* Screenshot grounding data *

• • • • •

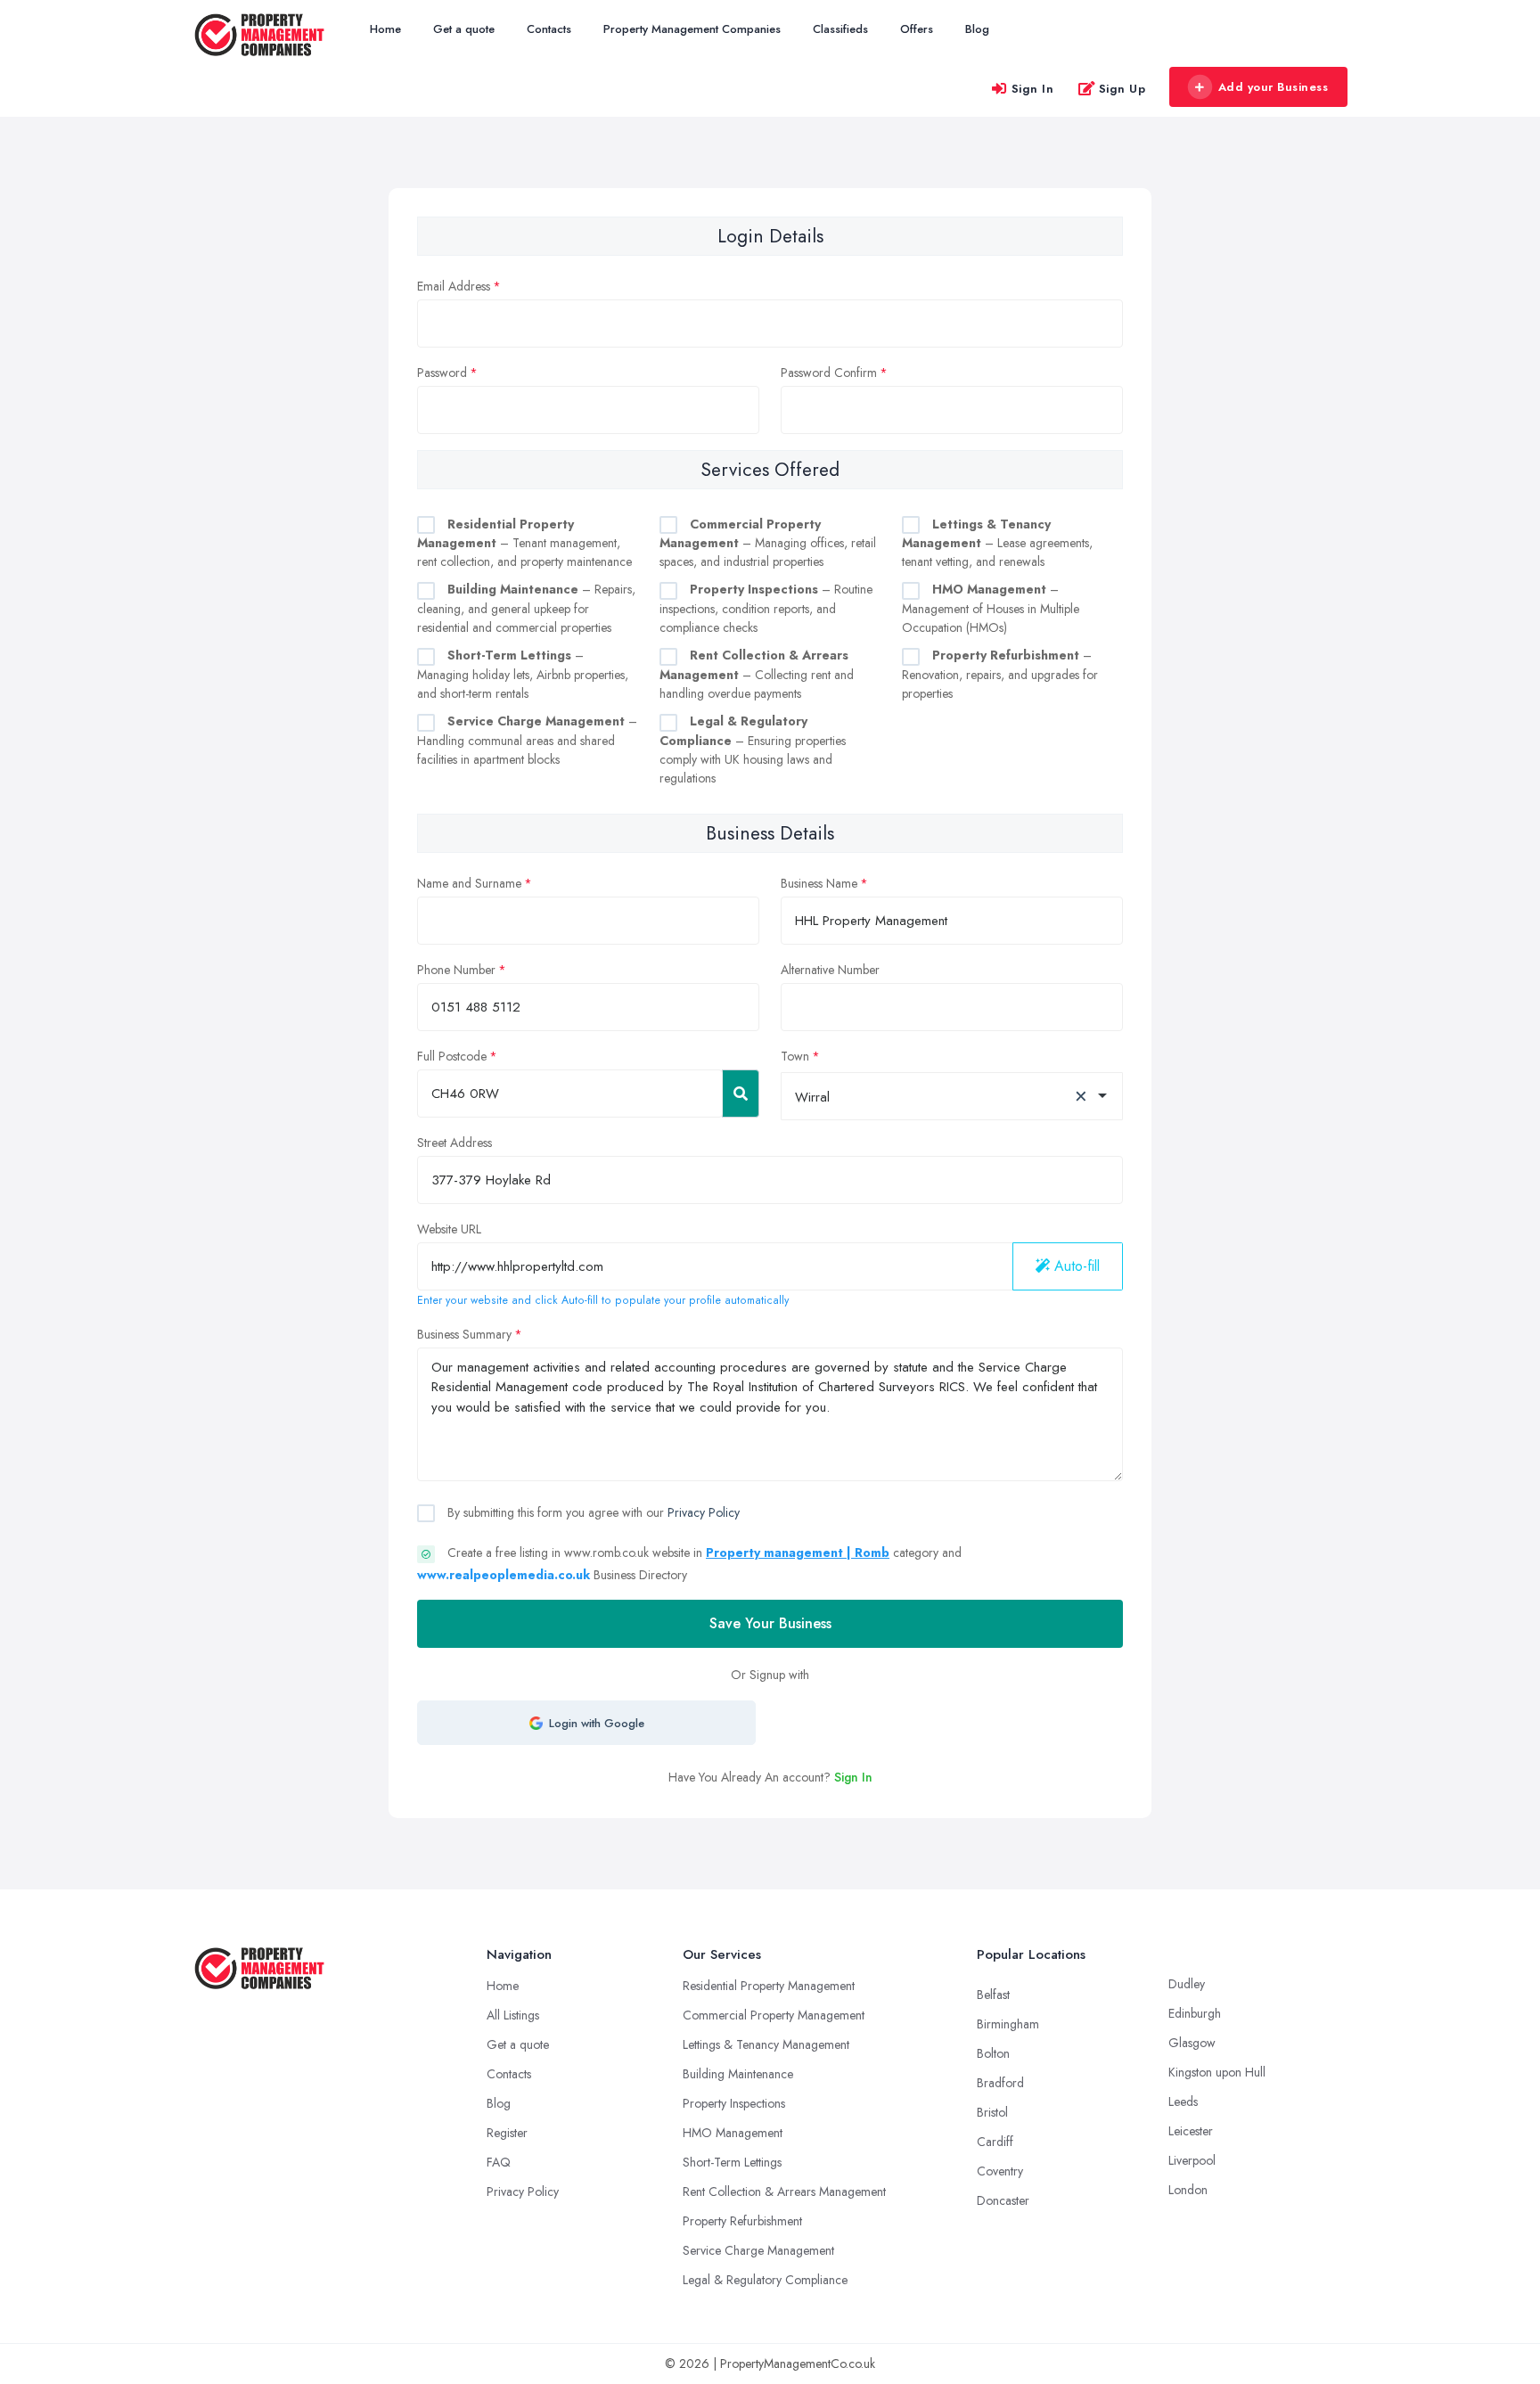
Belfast (993, 1994)
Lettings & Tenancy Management (766, 2044)
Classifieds (840, 28)
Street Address (454, 1142)
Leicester (1190, 2131)
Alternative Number (830, 970)
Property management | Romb (797, 1552)
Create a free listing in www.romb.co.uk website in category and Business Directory (689, 1564)
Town (795, 1056)
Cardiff (995, 2142)
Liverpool (1192, 2160)
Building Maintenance (738, 2074)
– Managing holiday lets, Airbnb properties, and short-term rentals (522, 674)
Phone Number (456, 970)
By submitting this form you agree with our (592, 1512)
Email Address (453, 286)
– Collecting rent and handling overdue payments (756, 674)
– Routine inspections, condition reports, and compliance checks (765, 608)
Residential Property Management (769, 1986)
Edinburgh (1194, 2013)
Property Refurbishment (742, 2221)
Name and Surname (469, 883)
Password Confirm (829, 372)
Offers (916, 28)
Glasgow (1192, 2043)
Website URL (449, 1229)
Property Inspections (734, 2103)
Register (507, 2133)
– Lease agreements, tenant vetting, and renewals (997, 543)
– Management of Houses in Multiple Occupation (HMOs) (990, 608)
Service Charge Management (758, 2250)
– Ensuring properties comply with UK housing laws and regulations (752, 749)
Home (385, 28)
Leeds (1183, 2101)
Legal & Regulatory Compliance (765, 2280)
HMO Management (732, 2133)
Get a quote (464, 28)
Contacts (549, 28)
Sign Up (1122, 88)
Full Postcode (452, 1056)
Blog (977, 28)
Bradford (1000, 2083)
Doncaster (1003, 2200)
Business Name (819, 883)
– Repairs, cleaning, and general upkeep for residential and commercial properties (526, 608)
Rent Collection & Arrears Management (784, 2191)
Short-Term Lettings (732, 2162)
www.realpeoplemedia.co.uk (503, 1575)
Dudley (1186, 1984)
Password (442, 372)
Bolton (993, 2053)
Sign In (1033, 88)
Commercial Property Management (773, 2015)
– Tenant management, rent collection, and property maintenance (524, 543)
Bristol (992, 2112)
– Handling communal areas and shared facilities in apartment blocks (527, 740)
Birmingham (1008, 2024)
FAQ (499, 2162)
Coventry (1000, 2171)
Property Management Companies (692, 28)
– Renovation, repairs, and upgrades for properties (1000, 674)
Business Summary (464, 1334)
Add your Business (1273, 86)
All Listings (513, 2015)
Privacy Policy (704, 1512)
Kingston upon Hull (1217, 2072)
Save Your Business (770, 1623)
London (1188, 2190)
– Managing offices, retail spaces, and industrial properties (767, 543)
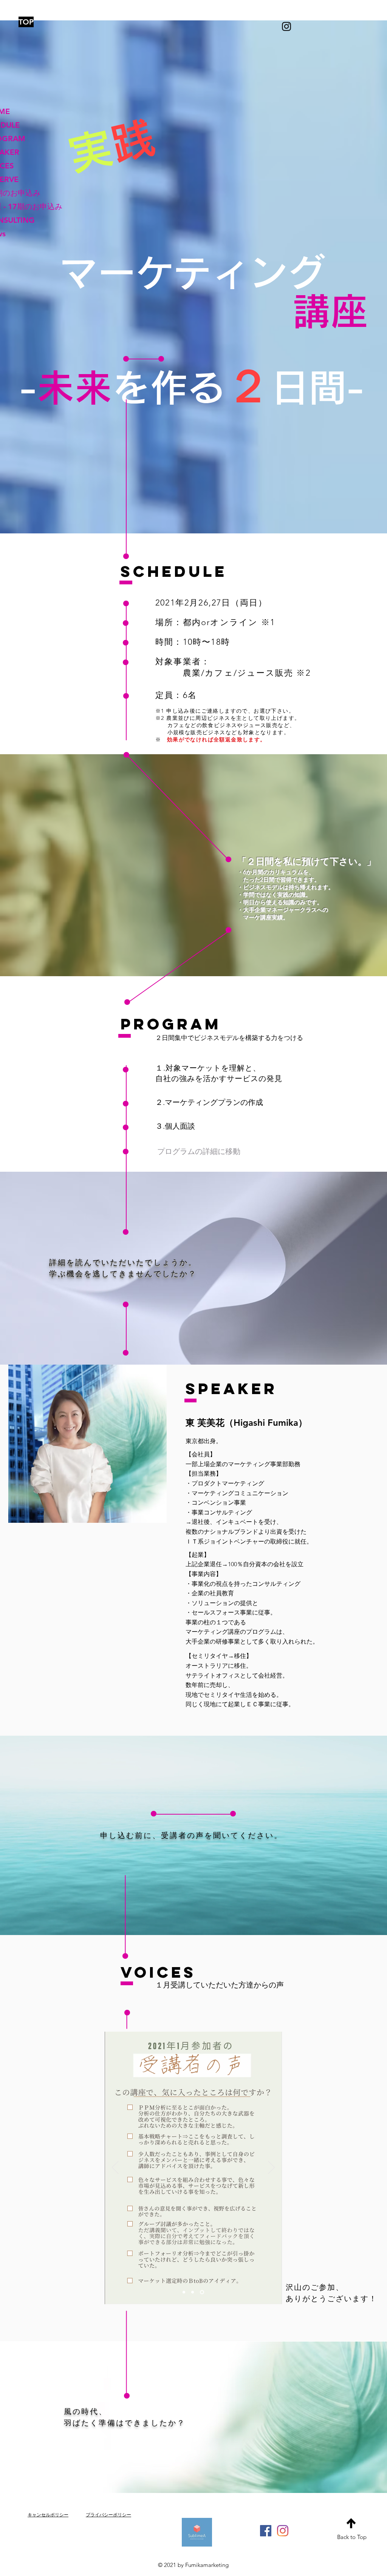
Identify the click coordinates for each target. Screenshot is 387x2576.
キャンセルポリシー (48, 2514)
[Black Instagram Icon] (286, 26)
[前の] (115, 2168)
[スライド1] (185, 2292)
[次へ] (271, 2168)
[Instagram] (282, 2530)
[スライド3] (202, 2292)
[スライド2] (194, 2292)
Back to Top (352, 2537)
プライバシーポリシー (108, 2514)
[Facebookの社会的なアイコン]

• • • • •

* What you are asked to do *
Give again, please, precisely the lines that begin the records and run through the line with "Property management | Romb (797, 1552)" in it, keeping both end lines and dropping any pictures.

* Result for this exercise *
Belfast (993, 1994)
Lettings & Tenancy Management (766, 2044)
Classifieds (840, 28)
Street Address (454, 1142)
Leicester (1190, 2131)
Alternative Number (830, 970)
Property management | Romb (797, 1552)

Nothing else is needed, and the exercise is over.